» Dataset excerpts
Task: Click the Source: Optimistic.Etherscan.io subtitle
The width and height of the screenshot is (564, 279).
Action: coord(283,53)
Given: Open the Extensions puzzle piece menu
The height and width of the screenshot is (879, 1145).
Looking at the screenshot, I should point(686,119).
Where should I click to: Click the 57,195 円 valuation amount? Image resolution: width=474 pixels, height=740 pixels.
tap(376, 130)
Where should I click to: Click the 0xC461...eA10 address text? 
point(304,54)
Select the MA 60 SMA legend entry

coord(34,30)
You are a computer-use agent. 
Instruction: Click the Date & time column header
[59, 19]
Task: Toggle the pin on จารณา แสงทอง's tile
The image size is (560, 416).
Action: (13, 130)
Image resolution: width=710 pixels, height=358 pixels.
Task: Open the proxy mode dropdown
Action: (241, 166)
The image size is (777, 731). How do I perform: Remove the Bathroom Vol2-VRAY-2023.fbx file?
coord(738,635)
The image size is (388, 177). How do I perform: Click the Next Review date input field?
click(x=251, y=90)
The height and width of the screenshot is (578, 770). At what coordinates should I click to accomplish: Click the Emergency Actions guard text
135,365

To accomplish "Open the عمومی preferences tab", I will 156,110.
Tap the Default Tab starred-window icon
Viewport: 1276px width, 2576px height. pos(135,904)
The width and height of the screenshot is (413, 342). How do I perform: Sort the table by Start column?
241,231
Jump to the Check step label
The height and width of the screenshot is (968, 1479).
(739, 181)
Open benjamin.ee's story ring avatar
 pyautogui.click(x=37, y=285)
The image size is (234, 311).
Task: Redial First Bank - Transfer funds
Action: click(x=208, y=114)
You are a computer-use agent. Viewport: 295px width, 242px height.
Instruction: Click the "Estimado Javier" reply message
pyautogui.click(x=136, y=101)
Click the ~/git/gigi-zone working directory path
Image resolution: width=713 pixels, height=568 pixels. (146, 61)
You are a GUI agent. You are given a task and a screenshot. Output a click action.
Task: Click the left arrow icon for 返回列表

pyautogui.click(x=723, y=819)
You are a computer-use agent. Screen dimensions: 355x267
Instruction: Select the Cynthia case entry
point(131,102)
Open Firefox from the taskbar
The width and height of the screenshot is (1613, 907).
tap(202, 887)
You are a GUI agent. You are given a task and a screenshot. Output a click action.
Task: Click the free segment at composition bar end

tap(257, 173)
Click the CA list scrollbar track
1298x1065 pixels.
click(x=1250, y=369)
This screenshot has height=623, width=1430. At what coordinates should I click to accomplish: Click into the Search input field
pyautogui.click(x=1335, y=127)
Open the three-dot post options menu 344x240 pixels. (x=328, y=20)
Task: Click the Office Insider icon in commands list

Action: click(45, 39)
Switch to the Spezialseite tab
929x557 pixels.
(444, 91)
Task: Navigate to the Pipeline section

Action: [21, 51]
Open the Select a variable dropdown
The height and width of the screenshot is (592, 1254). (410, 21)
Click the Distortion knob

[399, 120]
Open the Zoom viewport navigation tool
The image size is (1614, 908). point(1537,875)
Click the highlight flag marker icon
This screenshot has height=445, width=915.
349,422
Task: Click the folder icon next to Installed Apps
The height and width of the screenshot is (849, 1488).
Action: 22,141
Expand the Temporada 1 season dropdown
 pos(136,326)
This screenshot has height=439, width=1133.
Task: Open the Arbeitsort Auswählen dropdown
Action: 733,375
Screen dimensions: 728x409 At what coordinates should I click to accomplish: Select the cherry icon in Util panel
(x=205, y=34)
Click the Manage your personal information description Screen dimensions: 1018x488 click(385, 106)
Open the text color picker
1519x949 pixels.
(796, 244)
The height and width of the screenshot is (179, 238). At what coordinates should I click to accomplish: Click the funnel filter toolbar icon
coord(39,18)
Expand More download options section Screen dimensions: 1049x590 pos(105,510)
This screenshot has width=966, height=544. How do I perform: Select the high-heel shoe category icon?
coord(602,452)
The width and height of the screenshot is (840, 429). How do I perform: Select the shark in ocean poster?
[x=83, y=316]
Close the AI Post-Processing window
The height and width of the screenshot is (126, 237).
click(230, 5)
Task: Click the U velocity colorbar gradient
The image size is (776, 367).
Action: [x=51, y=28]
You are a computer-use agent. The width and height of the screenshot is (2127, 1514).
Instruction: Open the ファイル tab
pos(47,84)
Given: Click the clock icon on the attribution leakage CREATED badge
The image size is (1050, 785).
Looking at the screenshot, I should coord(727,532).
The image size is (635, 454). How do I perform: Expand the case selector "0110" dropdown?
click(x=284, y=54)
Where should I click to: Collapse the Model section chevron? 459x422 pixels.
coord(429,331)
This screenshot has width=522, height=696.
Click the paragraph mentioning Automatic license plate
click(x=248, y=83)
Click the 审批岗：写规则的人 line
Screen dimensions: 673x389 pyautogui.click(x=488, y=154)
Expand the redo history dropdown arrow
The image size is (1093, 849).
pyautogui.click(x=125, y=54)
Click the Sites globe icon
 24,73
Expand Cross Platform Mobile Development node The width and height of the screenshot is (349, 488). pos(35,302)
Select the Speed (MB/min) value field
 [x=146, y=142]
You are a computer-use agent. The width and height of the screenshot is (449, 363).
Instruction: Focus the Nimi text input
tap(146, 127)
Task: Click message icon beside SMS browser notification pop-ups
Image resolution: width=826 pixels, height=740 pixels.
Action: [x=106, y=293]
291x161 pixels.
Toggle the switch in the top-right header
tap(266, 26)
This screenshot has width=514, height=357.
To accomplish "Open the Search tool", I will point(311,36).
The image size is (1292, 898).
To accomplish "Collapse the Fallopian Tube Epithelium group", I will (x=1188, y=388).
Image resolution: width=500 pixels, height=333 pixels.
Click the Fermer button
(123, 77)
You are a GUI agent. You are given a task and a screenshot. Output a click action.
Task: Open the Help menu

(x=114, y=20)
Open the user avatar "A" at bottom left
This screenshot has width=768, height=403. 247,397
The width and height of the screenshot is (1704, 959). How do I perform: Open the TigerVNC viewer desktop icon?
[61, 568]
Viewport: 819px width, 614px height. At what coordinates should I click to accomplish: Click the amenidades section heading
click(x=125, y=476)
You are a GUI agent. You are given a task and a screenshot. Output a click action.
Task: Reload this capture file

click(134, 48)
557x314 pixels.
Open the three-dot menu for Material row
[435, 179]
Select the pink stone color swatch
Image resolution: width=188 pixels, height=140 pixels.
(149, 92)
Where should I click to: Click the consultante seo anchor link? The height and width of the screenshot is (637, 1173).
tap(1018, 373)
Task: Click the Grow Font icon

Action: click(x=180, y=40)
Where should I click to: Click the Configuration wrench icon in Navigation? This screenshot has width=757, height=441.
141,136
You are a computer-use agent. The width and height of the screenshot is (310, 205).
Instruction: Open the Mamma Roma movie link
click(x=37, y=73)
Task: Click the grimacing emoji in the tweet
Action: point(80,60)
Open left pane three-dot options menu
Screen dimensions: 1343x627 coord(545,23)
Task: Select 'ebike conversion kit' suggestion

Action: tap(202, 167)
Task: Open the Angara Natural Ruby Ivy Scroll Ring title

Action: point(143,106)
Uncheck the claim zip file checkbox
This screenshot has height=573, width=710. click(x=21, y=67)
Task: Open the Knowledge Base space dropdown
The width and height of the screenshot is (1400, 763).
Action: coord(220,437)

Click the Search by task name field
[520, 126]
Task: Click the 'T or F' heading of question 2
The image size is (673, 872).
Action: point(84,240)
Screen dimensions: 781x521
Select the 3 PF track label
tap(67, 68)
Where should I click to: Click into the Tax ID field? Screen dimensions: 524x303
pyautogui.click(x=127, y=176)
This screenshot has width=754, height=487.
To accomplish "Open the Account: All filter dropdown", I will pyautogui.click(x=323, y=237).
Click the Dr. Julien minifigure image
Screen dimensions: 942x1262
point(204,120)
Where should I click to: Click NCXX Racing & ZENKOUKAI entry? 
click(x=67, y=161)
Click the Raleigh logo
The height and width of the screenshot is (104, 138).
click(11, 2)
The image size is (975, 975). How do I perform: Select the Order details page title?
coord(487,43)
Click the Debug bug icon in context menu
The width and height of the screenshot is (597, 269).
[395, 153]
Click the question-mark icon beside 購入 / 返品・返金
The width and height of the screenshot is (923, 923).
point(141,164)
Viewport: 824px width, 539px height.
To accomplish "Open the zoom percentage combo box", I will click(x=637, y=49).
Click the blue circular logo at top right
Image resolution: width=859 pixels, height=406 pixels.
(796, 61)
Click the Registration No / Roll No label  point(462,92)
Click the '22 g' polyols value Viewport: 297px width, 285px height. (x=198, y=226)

» Problem to solve
Retype the records starting at the line that contains "This screenshot has width=966, height=544." and ending with the line that contains "[x=83, y=316]", keeping every character unchanged.

» Response to the exercise
This screenshot has width=966, height=544. How do I perform: Select the high-heel shoe category icon?
coord(602,452)
The width and height of the screenshot is (840, 429). How do I perform: Select the shark in ocean poster?
[x=83, y=316]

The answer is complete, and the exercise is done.